October 10th, 2014 at 9:00 PM ^

TL:DR

The Shane Morris concusion handling wasn't a great moment for the coaching staff, but is also being blown WAY out of proportion.

Aren't the refs there to protect the players? Why is there no uproar against the ref to eject that player from the game when he helmet to helmet hit Shane? Oh, the refs aren't under scrutiny due to lots of lost games.
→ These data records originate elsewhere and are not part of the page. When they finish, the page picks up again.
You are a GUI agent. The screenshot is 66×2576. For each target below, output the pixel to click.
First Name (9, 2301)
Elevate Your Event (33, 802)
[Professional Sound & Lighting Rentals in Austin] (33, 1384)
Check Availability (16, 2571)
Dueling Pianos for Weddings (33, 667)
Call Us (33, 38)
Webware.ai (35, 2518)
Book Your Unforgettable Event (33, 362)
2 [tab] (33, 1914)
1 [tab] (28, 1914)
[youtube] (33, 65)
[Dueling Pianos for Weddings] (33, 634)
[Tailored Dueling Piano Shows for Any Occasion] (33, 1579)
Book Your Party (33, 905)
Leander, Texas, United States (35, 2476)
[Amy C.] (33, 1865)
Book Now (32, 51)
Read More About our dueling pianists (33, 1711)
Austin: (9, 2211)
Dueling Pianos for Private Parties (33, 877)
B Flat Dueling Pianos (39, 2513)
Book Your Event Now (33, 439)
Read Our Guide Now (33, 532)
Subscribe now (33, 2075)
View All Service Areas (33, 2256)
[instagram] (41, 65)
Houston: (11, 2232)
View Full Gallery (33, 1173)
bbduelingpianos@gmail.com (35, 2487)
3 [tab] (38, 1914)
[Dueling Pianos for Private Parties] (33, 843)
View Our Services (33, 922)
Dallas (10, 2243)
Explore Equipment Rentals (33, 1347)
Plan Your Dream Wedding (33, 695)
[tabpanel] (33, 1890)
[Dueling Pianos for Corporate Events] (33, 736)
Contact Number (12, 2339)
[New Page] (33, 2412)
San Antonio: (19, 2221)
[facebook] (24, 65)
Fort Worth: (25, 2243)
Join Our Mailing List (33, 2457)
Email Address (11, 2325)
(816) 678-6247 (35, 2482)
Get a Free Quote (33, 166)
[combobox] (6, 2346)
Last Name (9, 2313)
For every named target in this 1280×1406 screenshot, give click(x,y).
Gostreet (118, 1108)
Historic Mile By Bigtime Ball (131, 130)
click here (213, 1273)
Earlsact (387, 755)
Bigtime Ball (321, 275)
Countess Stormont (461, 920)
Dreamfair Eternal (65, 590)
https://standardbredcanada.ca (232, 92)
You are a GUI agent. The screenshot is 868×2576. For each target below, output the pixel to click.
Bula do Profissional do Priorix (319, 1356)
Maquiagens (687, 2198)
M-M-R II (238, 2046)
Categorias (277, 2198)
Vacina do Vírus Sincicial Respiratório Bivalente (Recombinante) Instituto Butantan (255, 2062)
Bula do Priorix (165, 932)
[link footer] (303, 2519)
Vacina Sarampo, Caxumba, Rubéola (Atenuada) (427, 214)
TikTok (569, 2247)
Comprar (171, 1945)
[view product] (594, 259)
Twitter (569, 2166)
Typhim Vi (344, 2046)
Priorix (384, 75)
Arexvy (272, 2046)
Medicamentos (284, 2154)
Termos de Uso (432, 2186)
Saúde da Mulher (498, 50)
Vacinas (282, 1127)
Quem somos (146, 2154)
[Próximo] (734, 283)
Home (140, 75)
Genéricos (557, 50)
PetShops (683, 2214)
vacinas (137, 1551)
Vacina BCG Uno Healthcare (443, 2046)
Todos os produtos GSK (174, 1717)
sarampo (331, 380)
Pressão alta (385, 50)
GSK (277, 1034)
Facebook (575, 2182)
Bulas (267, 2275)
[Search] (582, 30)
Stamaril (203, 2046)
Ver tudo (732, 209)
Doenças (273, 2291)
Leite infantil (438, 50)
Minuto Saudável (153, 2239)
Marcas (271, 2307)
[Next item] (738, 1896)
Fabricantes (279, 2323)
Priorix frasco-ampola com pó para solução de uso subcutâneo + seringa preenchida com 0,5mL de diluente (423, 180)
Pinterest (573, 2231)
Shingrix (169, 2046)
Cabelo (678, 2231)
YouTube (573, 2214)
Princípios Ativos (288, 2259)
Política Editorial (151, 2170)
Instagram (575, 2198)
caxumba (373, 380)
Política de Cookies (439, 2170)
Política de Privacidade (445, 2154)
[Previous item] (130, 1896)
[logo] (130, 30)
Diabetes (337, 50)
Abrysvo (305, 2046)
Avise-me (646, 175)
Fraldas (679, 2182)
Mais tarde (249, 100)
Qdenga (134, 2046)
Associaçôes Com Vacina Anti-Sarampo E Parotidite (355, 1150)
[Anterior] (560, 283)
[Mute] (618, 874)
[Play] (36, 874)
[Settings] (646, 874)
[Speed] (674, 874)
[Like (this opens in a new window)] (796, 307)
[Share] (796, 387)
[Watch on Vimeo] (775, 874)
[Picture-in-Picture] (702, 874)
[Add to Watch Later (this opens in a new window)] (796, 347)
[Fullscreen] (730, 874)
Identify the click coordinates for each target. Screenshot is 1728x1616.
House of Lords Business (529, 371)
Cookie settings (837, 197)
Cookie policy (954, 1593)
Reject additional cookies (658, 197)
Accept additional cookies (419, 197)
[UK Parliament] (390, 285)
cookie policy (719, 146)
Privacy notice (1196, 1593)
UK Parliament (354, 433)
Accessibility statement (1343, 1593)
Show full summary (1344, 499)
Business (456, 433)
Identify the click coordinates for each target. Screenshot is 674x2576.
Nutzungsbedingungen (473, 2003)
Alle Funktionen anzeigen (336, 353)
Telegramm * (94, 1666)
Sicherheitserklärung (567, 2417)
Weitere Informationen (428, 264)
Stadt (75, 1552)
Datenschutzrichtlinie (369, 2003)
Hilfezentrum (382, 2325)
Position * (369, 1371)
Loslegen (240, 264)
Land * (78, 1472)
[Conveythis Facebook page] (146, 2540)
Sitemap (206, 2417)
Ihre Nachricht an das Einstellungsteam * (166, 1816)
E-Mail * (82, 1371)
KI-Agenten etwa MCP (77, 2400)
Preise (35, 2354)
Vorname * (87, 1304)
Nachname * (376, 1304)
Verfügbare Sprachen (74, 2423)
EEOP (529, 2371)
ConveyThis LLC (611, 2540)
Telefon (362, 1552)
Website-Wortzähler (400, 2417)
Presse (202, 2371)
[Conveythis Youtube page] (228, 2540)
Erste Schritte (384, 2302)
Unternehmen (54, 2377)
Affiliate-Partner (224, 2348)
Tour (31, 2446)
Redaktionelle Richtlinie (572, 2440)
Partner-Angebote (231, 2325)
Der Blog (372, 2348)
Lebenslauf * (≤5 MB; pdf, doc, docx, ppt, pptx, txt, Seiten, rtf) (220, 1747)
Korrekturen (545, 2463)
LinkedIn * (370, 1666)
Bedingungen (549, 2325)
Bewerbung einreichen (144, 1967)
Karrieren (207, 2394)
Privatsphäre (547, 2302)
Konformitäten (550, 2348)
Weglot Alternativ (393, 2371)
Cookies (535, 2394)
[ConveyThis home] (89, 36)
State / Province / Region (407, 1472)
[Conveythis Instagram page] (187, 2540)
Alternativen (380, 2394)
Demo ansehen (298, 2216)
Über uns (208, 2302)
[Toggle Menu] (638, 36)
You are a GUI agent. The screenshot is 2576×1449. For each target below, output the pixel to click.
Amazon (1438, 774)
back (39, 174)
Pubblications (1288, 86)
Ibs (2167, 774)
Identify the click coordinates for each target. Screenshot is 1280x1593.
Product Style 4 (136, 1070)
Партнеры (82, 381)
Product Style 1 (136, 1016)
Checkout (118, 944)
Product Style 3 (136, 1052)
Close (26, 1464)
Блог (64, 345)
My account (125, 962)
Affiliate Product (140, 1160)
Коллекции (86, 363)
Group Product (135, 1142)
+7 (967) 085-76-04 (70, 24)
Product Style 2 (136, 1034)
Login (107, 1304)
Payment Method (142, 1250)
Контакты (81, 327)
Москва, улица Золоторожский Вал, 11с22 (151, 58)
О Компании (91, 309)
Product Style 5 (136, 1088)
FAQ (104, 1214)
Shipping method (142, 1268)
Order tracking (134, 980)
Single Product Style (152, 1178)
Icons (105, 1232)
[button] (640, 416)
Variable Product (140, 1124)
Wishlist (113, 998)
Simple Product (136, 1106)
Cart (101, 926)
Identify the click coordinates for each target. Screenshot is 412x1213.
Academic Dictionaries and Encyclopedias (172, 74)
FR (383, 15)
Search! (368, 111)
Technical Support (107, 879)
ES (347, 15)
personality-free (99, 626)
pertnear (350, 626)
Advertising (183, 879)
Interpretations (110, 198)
On a more important note. Real men ctrl+V to paste.

Webber's Pimp

October 11th, 2014 at 2:38 PM ^

You are right on point. The incident could have been handled better. People have made a huge stink over this but the reality is Michigan is representayive of the state of the college game up to the incident in question. I guarantee you that Hoke would not have had to endure the wrath of fans and media had this team been undefeated. .. The good thing is the sequence of events will lead to a reform of sorts. Michigan has already implemented measures which will probably be set the standard for most other programs out there. Let's be honest, I seriously doubt other schools had a system in place to deal with concussion incidents on a real time basis during games. This whole mess will force everybody to take a good hard look at the way concussions are handled. 

Webber's Pimp

October 11th, 2014 at 10:58 AM ^

I'm not sure what your point is. That is unless you're implying that Hoke should have never benched a 5th year Senior gamebreaking QB for an unproven, inaccurate, inexperienced, cannon armed sophmore.